Ogni tumore si sviluppa e progredisce diversamente per ogni paziente. E molti pazienti rispondono a determinati farmaci ma non ad altri. Il futuro dell’oncologia va verso una sempre maggiore precisione, ma questo significa anche maggiore necessità di coinvolgere il malato nella gestione di cure sempre più complesse. A mettere a fuoco 10 sfide in materia per i prossimi 10 anni è il Manifesto per l’Oncologia di Precisione, presentato a Roma. Vera e propria rivoluzione nel modo di pensare il cancro, l’oncologia di precisione non parla “del” tumore ma “dei” tumori. Nei dieci punti cardine del Manifesto NEXT10, si affrontano temi di grande importanza nello sviluppo prospettico dell’oncologia che vanno dalla necessità di gestire la pratica clinica in funzione del rapporto umano con il paziente alla creazione e sviluppo di reti di collaborazione e di circolazione dei saperi, che assicurino uniformità su tutto il territorio nazionale. E ancora, la gestione al meglio della tecnologia in continua evoluzione; l’incentivazione di investimenti economici per la ricerca, la realizzazione di un sistema integrato, complessivo e condiviso di registrazione dei dati e delle informazioni. “Si tratta di obiettivi davvero sfidanti tra i quali emerge in modo evidente la duplice necessità di concentrare saperi e competenze e di decentrare i servizi, per gestire al meglio la malattia”, precisa Mario Del Vecchio, SDA Professor di Public Management and Policy, Università Bocconi, Milano e coordinatore Health Service Research, Dipartimento di Medicina Sperimentale e Clinica, Università di Firenze. “Un binomio possibile solo se si ragiona in termini di reti e di percorsi strutturati per il paziente.”
“Grazie all’indagine genetica si è visto che il 40% delle neoplasie al colon, il 20% di quelle al seno, il 10% di quelle al polmone – sottolinea Carlo Barone, dell’Associazione Oncologia Medica (Aiom) – rispondono a farmaci specifici, orientati sulla determinata mutazione genetica che ne è all’origine.
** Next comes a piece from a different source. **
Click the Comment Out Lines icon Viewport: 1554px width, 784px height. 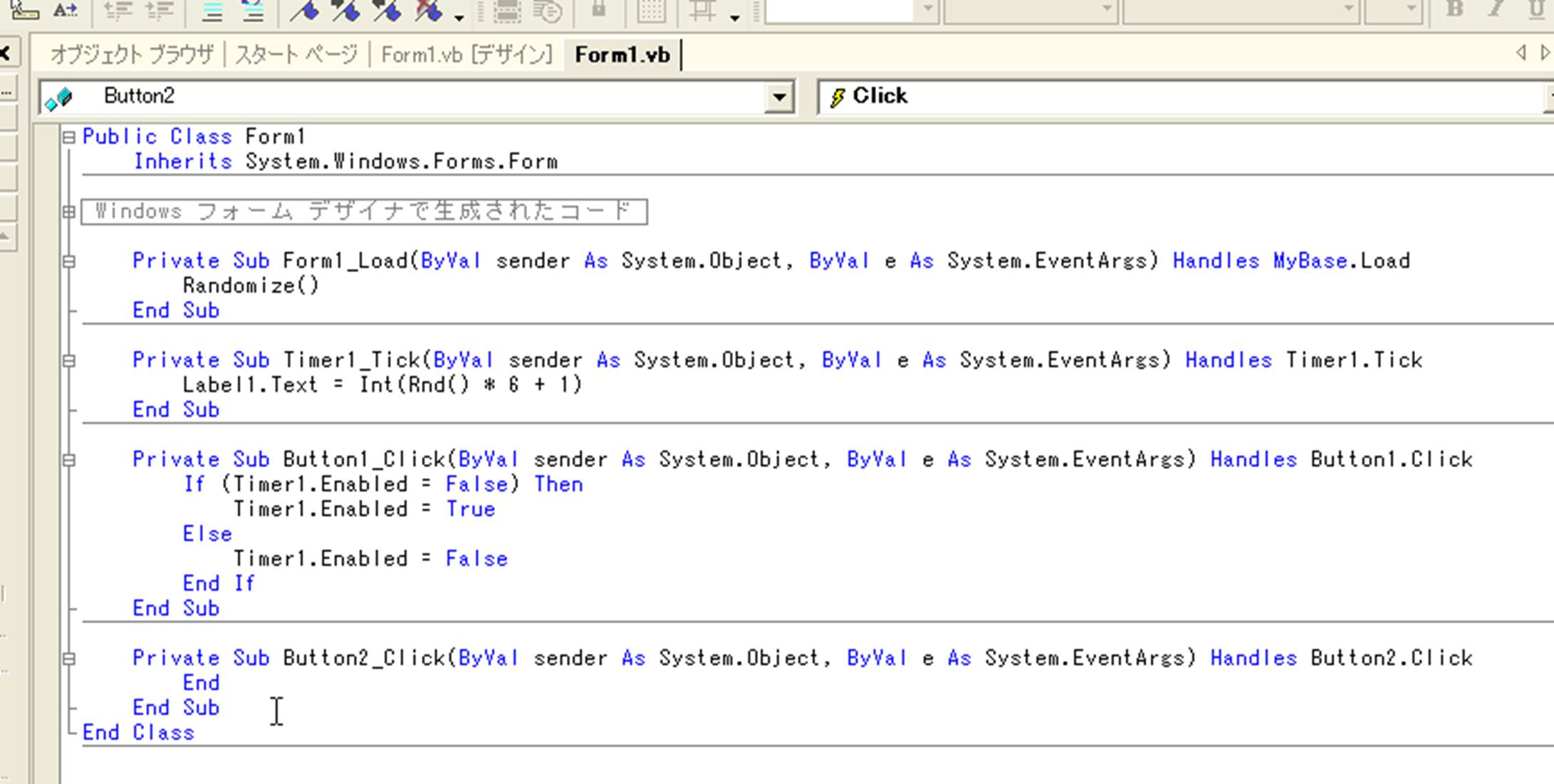tap(212, 10)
Questo implica migliori risultati e aiuta ad evitare cure inutili.” Come sottolinea Gilberto Corbellini, ordinario di Storia della Medicina dell’Università Sapienza di Roma, bisogna però stare attenti a “non dare false speranze”: “Se si danno informazioni fraintendibili che alzano le aspettative aumenta il rischio di delusione”. Risulta vitale quindi preferire alla “falsa speranza del miracolo” una “comunicazione chiara”.
Tra le sfide, inoltre, ritagliare la cura sulle esigenze del malato. “L’individualizzazione dei trattamenti – spiega Marco Marzano, ordinario di Sociologia della Comunicazione all’Università di Bergamo – deve andare di pari passo con l’individualizzazione del rapporto tra medico e paziente. Il rischio infatti è che, ad un aumento della complessità delle terapie aumenti l’esclusione del malato dalla gestione delle cure”. Infine, vista la complessità delle tecnologie utilizzate, tra le sfide, quella di investire in network che consentano il convergere dei saperi e si traducano nella possibilità di poter “offrire a ogni paziente una diagnosi ad hoc”.